ASSIGNMENT: Below are records; count the lines that hold the string "Humans" and give only the count.

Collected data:
□ □ □ □ □ □ □

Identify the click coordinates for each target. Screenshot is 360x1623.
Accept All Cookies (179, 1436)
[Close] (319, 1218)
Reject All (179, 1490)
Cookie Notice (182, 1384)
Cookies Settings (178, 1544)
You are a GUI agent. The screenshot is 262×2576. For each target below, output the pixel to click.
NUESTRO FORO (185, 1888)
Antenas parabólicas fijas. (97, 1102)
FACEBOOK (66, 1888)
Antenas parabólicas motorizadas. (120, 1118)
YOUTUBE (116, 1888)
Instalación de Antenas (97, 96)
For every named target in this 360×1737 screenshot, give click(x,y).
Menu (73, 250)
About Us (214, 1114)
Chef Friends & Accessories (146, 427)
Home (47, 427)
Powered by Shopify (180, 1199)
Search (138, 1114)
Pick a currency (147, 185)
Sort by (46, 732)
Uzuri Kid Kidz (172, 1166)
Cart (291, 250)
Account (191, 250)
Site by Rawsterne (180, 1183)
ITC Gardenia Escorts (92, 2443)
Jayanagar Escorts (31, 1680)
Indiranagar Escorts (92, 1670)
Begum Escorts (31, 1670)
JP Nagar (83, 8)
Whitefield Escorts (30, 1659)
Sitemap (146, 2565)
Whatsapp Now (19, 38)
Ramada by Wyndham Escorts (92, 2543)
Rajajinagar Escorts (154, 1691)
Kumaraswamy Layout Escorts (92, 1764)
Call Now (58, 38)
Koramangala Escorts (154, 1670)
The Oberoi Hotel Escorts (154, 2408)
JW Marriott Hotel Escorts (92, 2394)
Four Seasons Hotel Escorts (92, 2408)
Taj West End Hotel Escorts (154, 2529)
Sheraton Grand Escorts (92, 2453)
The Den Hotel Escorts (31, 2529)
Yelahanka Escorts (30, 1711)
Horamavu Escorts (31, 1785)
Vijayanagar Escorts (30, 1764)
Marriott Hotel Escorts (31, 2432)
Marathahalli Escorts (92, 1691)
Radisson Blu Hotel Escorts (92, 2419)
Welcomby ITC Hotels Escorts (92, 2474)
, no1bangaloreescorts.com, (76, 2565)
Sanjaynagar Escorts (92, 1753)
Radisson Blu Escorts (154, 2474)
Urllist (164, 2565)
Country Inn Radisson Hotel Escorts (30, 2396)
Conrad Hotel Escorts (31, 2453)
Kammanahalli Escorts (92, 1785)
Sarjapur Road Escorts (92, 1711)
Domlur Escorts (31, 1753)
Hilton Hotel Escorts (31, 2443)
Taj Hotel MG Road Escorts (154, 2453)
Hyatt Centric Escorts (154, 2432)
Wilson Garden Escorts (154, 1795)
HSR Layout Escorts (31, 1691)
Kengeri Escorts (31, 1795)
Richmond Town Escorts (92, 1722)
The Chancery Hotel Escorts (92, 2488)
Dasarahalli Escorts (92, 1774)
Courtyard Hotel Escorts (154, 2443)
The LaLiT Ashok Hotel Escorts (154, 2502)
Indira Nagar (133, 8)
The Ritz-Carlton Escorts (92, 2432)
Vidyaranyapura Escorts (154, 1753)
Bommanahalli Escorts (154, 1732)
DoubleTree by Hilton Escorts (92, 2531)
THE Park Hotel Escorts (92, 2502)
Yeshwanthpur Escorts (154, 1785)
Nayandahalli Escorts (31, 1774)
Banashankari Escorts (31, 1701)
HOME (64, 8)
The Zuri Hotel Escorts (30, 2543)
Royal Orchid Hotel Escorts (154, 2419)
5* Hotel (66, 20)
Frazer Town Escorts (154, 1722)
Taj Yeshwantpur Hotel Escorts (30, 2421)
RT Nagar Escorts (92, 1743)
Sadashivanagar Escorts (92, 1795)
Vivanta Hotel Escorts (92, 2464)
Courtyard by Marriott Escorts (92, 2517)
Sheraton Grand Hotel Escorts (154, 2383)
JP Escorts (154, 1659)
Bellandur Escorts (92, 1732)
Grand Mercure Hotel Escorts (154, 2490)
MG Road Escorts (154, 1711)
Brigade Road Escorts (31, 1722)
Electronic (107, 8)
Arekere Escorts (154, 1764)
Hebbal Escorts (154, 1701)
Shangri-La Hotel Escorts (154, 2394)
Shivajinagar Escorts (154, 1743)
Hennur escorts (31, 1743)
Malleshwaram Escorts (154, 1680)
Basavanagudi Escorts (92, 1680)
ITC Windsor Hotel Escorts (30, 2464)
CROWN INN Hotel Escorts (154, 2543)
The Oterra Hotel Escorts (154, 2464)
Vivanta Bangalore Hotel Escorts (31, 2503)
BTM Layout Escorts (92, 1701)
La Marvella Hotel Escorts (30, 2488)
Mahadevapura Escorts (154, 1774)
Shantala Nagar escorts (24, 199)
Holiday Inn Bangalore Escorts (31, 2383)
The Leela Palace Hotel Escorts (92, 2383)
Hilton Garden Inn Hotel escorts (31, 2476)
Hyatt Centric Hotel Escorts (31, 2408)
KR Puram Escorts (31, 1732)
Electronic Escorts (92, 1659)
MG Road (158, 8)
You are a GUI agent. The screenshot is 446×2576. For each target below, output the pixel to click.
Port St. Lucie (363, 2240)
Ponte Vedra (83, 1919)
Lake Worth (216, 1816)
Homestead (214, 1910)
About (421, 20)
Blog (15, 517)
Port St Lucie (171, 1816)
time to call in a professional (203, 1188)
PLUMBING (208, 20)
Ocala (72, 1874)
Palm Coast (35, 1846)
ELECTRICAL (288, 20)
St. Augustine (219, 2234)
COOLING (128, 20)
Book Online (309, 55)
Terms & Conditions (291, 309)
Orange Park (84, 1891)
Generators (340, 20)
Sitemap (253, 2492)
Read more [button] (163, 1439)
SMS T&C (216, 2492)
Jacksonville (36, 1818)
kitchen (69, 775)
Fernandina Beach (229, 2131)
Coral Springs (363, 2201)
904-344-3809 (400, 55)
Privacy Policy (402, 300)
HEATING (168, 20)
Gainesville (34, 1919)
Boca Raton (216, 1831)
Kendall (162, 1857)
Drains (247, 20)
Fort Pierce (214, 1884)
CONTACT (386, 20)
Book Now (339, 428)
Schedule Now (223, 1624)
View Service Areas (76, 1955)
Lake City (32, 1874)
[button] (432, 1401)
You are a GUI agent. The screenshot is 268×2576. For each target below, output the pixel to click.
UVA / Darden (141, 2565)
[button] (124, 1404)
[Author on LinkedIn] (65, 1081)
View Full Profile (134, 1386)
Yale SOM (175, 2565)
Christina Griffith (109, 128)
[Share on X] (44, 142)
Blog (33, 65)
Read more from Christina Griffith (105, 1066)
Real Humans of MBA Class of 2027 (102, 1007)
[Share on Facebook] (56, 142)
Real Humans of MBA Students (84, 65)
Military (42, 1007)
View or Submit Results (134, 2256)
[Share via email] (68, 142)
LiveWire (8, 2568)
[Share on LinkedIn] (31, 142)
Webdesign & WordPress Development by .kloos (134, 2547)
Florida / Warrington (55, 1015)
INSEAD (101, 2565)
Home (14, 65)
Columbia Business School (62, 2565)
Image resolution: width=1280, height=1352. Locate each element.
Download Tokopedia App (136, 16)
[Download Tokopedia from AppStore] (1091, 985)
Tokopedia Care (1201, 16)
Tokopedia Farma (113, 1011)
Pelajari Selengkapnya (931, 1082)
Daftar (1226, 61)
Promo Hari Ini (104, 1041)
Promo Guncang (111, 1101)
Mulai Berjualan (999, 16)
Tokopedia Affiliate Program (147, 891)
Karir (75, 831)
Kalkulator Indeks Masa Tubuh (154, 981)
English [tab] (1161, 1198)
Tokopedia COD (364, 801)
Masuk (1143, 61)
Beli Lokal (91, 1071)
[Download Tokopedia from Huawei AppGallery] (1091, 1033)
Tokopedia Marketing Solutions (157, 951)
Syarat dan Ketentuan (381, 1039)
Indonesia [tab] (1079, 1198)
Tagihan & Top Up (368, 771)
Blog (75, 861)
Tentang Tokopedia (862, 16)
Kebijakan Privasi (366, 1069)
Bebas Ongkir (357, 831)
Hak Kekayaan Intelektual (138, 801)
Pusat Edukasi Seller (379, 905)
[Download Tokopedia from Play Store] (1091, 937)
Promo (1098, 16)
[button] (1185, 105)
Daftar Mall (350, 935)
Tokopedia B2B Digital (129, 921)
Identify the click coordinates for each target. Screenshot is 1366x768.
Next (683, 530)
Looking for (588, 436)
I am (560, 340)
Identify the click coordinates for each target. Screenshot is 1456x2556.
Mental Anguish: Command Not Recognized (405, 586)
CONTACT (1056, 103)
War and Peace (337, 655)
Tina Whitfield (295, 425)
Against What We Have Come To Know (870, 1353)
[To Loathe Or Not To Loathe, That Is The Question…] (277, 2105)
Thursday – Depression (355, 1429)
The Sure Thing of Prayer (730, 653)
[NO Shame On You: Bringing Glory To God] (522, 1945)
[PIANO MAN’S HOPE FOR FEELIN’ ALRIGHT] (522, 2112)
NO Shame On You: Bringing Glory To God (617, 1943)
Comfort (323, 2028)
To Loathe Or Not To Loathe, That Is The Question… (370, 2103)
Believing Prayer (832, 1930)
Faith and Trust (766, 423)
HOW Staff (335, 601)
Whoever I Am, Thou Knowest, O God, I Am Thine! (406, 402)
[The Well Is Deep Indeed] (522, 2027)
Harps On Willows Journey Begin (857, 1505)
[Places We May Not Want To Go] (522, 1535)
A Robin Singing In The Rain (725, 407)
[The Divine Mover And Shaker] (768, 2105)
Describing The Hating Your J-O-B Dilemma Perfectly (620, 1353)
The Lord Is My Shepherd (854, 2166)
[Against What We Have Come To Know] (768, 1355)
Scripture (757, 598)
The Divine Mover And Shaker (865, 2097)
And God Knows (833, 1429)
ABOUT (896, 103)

□ □ □ □ □ □ □

ANSWER TO THIS EXERCISE: 2